- **Request 1**:
In the runs-per-game analysis, what p-value does the Shapiro-Wilk normality test report for AL_df?
- **Request 2**:
Reproduce the passage of the runs-per-game analysis from "Before performing the" up to and including "a parametric test.".

1. Null Hypothesis: There is no difference between the runs scored per game by teams in American and National League.

RPG_Lea <- lahman_data |>
  group_by(lgID) |>
  summarise(Avg_RPG = round(mean(RPG),2))|>
  arrange(Avg_RPG)
RPG_Lea

## # A tibble: 2 × 2
##   lgID  Avg_RPG
##   <chr>   <dbl>
## 1 NL       4.47
## 2 AL       4.67

Observed_mean_diff <- RPG_Lea$Avg_RPG[2] - RPG_Lea$Avg_RPG[1]


lahman_data |>
  ggplot() +
  geom_boxplot(mapping = 
                 aes(x = RPG, 
                     y = factor(lgID, levels = c('AL', 'NL'),
                                labels = c("American League", "National League")),color = lgID)) +
  labs(title = "League factor on Runs scored per game",
       x = "Runs",
       y = "League Variation") +
  theme_classic()

Interpretation: By interpreting the above box plot, we can infer that the AL has more runs scored per game compared to the NL. We are interested in determining whether this provides enough evidence against the null hypothesis stated above.

Before performing the independent sample t – test, we need to check whether our data is following certain assumptions because independent t test is a parametric test.

1. Normality test - whether the data of our two groups is normal or not
2. Levene’s test - Equal variances between two groups.

AL_df = filter(lahman_data, lgID == 'AL') |> pluck('RPG')
NL_df = filter(lahman_data, lgID == 'NL') |> pluck('RPG')

shapiro.test(AL_df)

## 
##  Shapiro-Wilk normality test
## 
## data:  AL_df
## W = 0.99413, p-value = 0.2607

shapiro.test(NL_df)

- **Excerpted data**:

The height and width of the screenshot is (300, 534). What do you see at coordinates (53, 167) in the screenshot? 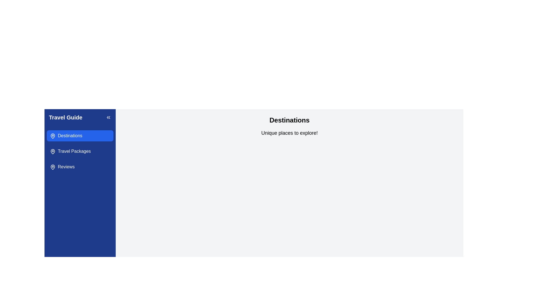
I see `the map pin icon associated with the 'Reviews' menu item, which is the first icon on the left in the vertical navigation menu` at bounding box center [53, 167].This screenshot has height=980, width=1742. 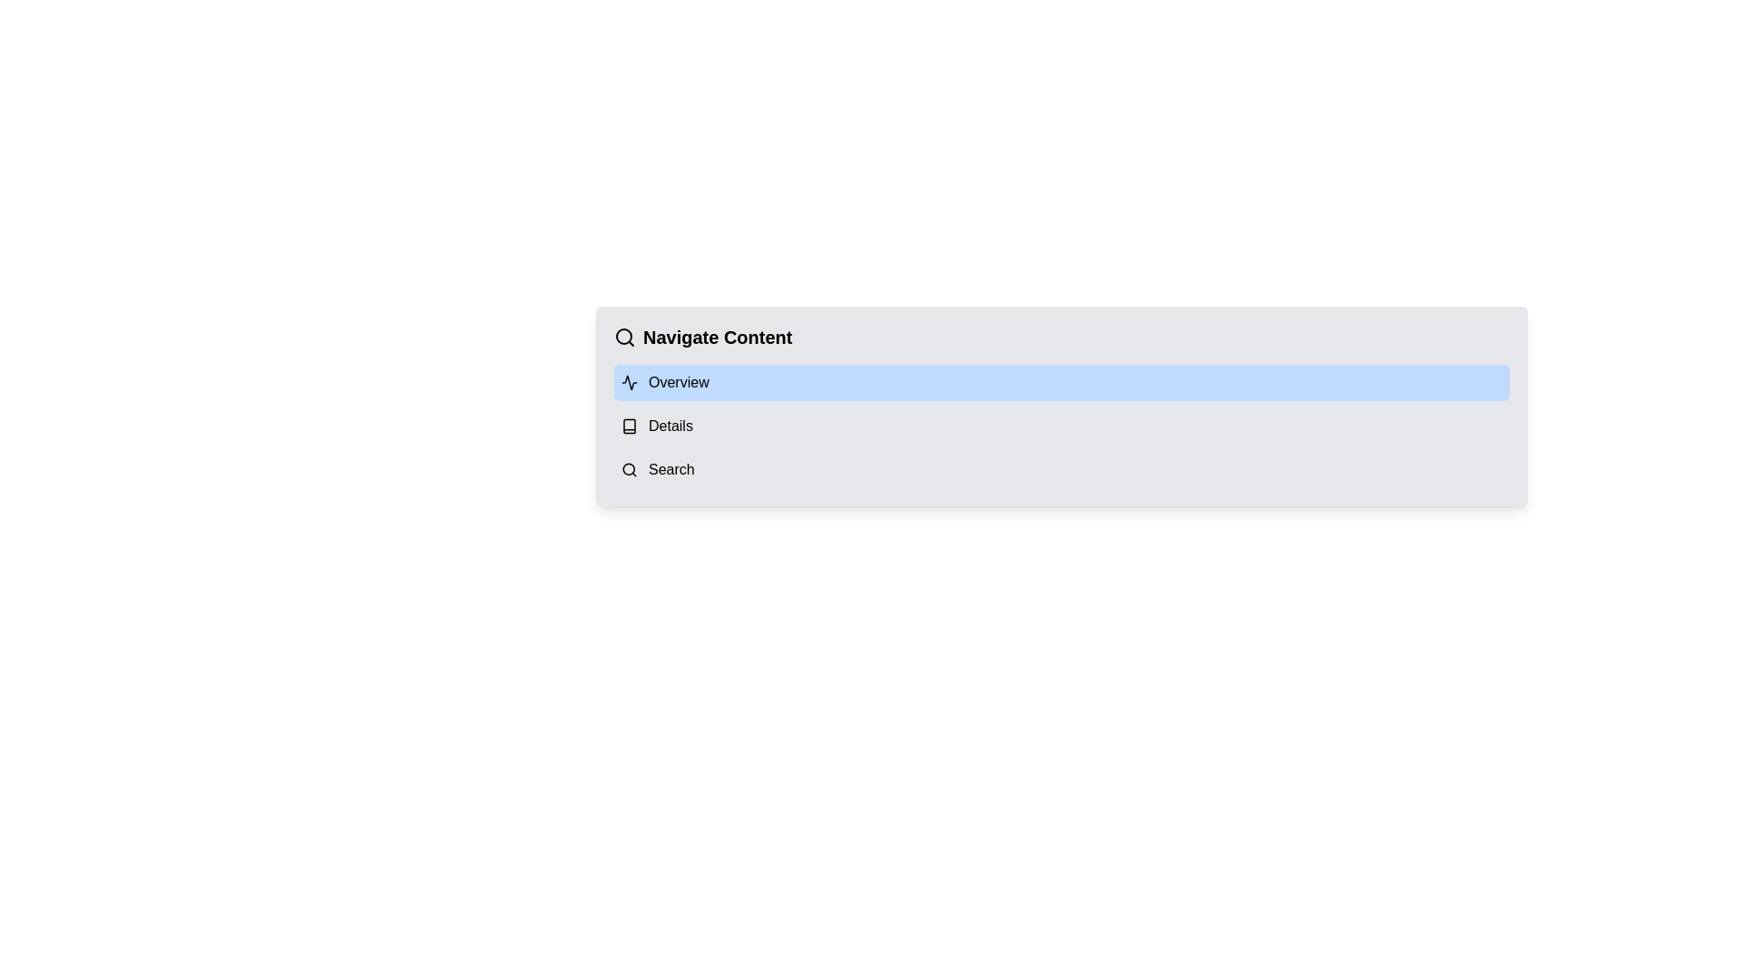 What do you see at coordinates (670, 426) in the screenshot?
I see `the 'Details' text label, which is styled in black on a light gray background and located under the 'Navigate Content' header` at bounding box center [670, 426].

* * *

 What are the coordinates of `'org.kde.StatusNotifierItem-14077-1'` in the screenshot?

- **Written reply 1**:
0.2607

- **Written reply 2**:
Before performing the independent sample t – test, we need to check whether our data is following certain assumptions because independent t test is a parametric test.